━━━ Given records ━━━

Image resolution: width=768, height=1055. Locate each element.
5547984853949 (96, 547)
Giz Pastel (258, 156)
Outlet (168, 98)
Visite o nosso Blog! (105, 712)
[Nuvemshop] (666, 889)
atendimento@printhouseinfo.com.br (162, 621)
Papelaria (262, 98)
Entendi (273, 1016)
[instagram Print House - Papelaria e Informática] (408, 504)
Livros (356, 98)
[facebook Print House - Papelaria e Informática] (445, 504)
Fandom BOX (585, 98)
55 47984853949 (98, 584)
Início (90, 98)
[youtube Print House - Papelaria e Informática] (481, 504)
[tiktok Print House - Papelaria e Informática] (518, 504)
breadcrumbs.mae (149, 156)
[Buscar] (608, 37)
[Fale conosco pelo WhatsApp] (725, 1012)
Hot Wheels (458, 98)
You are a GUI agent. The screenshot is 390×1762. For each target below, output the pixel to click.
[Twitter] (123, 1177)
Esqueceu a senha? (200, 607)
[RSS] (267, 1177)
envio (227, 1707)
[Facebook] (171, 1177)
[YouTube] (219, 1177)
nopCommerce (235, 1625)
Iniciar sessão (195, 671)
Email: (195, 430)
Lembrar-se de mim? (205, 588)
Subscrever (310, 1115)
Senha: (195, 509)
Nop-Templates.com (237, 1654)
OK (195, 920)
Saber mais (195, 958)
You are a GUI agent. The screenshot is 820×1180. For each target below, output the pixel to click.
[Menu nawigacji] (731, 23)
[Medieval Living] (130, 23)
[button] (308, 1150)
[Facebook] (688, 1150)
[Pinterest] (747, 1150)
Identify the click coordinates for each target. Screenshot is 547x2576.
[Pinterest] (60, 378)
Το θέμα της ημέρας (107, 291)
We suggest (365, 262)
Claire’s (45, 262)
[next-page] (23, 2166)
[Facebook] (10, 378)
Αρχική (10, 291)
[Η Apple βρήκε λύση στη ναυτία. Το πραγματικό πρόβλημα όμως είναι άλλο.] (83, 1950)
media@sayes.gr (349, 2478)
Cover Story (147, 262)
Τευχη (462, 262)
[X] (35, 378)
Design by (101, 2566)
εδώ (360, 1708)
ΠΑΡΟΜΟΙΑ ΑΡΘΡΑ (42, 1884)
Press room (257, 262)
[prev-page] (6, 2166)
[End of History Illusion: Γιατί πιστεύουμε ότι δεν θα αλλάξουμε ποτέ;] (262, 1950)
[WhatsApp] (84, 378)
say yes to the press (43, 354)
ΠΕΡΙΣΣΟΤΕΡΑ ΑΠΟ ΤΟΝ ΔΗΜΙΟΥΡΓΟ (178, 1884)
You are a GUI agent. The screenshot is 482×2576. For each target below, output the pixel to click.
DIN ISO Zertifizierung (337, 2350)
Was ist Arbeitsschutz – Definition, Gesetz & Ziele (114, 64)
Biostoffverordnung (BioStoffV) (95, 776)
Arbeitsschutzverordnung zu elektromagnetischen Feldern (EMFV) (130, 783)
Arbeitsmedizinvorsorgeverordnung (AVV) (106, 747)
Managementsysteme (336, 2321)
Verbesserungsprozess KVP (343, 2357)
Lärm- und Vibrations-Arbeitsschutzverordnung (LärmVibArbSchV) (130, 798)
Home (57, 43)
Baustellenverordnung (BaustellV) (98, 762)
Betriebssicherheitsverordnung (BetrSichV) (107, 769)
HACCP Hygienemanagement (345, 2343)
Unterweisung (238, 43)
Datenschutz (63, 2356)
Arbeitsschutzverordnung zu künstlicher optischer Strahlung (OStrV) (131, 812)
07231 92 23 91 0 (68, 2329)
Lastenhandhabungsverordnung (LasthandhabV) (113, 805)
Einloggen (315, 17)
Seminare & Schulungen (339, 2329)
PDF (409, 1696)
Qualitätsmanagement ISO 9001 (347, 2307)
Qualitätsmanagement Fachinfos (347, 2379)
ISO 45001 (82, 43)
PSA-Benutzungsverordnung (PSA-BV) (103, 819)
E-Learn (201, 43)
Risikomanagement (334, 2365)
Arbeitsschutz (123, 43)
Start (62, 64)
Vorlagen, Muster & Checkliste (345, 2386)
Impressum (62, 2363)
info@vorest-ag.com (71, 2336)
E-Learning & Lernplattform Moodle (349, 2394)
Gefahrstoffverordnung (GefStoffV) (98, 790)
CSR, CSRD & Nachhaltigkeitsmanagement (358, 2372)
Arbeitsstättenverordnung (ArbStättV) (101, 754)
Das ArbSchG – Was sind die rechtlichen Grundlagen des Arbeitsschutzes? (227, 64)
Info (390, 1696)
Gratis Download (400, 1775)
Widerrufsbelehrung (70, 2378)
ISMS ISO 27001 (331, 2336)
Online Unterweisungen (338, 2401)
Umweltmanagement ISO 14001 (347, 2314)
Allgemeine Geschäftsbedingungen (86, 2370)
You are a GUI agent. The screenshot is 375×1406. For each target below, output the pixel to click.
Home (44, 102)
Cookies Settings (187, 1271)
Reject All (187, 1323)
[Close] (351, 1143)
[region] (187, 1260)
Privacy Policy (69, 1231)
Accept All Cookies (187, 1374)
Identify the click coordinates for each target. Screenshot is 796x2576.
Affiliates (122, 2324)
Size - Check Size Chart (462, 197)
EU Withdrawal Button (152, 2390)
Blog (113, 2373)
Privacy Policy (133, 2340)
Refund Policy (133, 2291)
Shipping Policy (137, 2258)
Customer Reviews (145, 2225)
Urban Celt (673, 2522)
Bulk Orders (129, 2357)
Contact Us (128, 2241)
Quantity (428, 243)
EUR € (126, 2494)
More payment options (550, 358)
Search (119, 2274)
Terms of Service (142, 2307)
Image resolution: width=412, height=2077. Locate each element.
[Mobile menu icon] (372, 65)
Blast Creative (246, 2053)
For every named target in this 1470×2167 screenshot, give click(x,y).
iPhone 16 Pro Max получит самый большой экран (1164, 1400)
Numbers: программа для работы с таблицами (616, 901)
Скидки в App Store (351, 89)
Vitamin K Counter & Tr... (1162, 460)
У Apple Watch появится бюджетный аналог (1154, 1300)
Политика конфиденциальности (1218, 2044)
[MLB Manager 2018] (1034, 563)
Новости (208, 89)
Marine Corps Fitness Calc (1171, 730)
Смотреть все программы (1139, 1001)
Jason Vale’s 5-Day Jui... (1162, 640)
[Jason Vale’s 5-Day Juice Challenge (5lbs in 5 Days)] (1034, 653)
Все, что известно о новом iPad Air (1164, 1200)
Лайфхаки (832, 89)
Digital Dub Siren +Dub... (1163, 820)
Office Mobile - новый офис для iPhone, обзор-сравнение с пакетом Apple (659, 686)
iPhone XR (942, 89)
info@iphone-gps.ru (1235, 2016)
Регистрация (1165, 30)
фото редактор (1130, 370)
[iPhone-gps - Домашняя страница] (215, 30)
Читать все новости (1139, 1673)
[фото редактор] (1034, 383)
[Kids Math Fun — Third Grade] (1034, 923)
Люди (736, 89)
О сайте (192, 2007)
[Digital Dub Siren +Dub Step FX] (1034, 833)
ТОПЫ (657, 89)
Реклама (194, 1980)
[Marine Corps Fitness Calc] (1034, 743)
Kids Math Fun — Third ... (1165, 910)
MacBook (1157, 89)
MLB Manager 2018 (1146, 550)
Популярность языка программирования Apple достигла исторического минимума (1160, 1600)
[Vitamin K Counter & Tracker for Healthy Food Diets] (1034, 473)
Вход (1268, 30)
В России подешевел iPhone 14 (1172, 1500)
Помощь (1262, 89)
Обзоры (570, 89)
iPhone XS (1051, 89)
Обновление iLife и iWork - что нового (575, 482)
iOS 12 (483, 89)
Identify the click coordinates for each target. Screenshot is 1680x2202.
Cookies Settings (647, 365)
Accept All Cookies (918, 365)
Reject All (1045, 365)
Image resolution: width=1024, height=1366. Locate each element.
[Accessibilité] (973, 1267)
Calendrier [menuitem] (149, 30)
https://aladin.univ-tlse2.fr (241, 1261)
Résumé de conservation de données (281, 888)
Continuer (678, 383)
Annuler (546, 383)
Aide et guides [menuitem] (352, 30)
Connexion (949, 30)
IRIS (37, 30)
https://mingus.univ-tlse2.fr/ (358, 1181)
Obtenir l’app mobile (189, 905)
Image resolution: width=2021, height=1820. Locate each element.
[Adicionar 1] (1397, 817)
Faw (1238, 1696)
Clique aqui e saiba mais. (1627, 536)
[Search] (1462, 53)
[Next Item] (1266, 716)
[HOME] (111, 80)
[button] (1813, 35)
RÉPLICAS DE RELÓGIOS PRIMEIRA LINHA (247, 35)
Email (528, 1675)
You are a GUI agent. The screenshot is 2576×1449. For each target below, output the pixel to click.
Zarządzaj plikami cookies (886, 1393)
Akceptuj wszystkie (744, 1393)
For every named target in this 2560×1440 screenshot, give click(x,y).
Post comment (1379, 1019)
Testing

━━━

Exercise: Report every line above that has the string "Settings" in it.

Exercise response:
Cookies Settings (187, 1271)
Cookies Settings (647, 365)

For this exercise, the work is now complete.